Well, it's been an unusual year.
If anything has marked it for me it has been travel around Europe. I am pretty sure that I did more kilometers by plane, car or train than in any other single year in my life. If I count only longer trips, I've been to Athens, Brussels, Cologne, Ghent, Ilmenau, Ludwigsburg, Munich, Paris and more places in northern Great Britain than I can remember. I visited most of these places because of my job at the Institute, others for less formal meetups or simply running away from it all for a while.
The list would even be one city longer if I weren't rushed to surgery at one point which left me grounded and limited to the neighborhood of my doctor's office for a month or so.
Maybe because of travel or other things, I found it hard to concentrate on any really important thing this year. I've noticed that my context switches are getting longer. I can hardly work on two serious projects on two consecutive days. Since this is hardly compatible with looming deadlines and overflowing lists of tasks it has led to a lot of frustration and burn out on my part. If it's an effect of trying to focus on harder problems now, it sure feels often like I'm just wasting time on unimportant details.
The Slovenian Open Data group has been a most welcome source of motivation when all other things seemed to move in a wrong way. It's incredibly inspiring to talk with people honestly doing their best to improve the world.
It's been the year when Kiberpipa was shut down and when I more or less lost contact with the Computer Museum.
A new Debian was released which in one way or another broke many work flows I have been using for years. It left a strong impression that desktop software is slowly going the way of the dodo. Together with the continuing confirmations of surveillance on the Internet it has contributed significantly to the feeling of impending doom and doubts regarding where technology is headed today.
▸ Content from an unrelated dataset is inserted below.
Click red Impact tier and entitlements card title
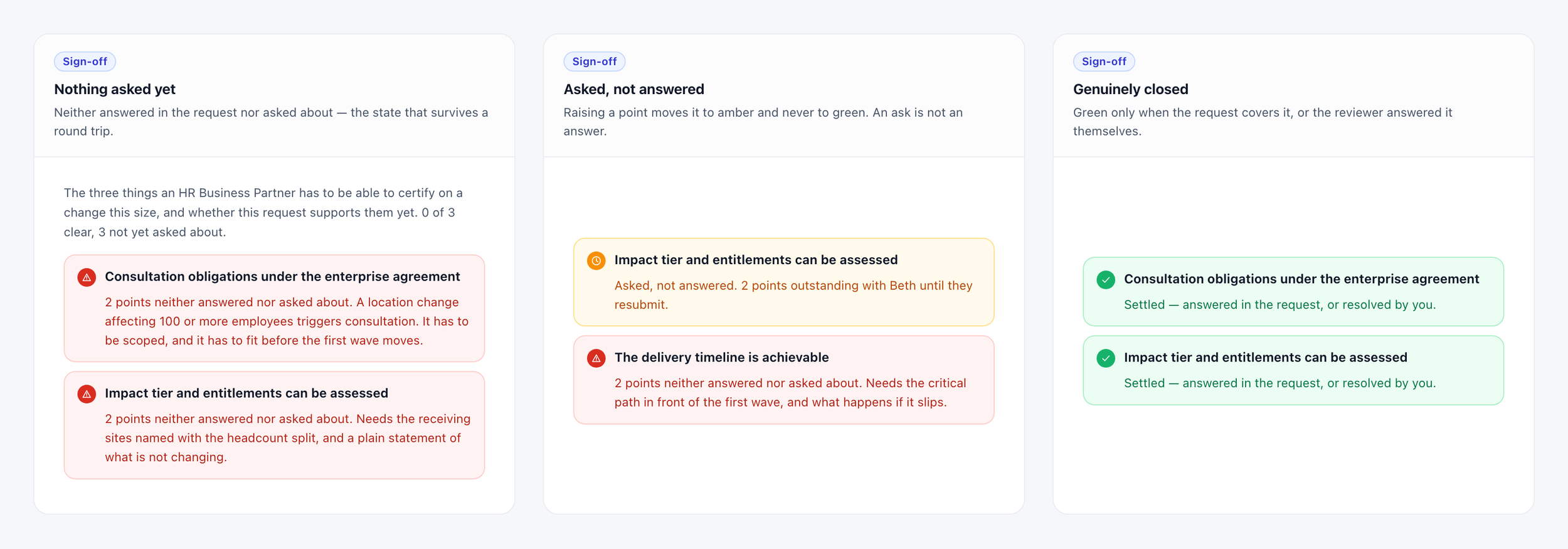The width and height of the screenshot is (1568, 549). (x=246, y=393)
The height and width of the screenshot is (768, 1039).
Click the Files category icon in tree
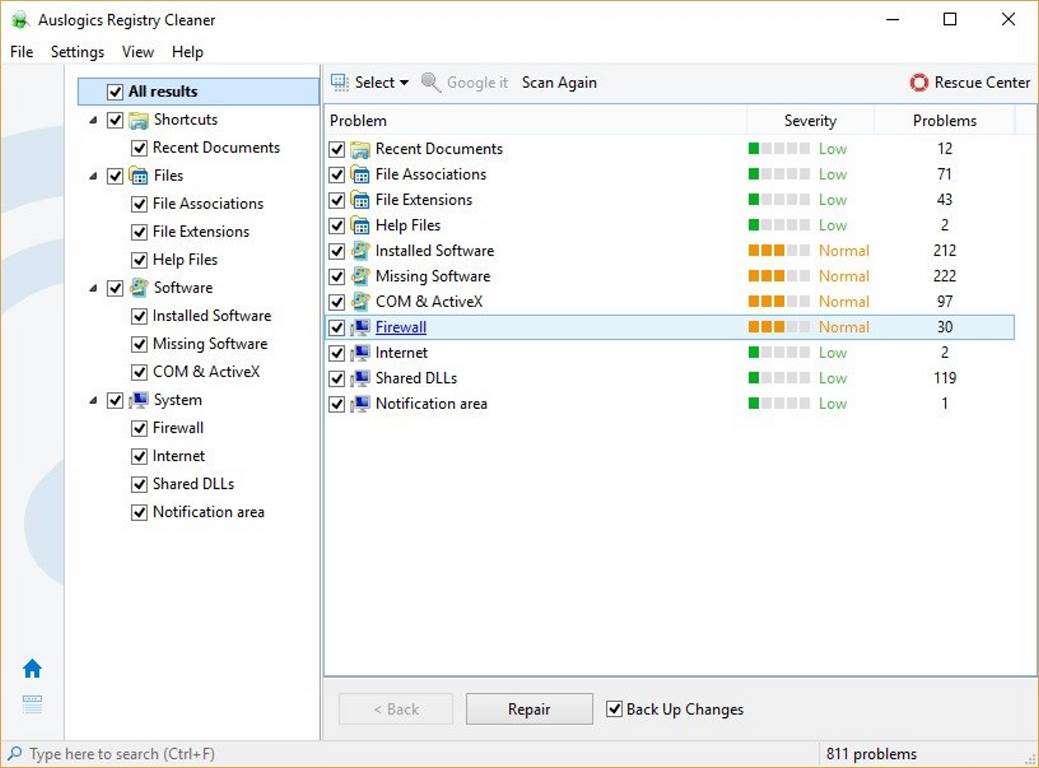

Perhaps because of that I also spent more time than I want to admit on pastel colored cartoon ponies. Even though I occasionally fear that this subculture is all a massive viral marketing campaign it's been at times weirdly fascinating to explore. It was a fun way to forget more serious things for a while. It got me to experiment with drawing and writing fiction which was an interesting new experience, even if most of what I made is laughably unoriginal or has been described as too depressing.
"You're discussing cartoons while your country is falling apart" was a comment I once heard that probably contains more truth than I would wish and maybe sums it all up pretty well. 2013 for me has been mostly about vastly more ideas than time and energy to properly implement them and no good way to select that one idea out of nine that would be worth focusing on.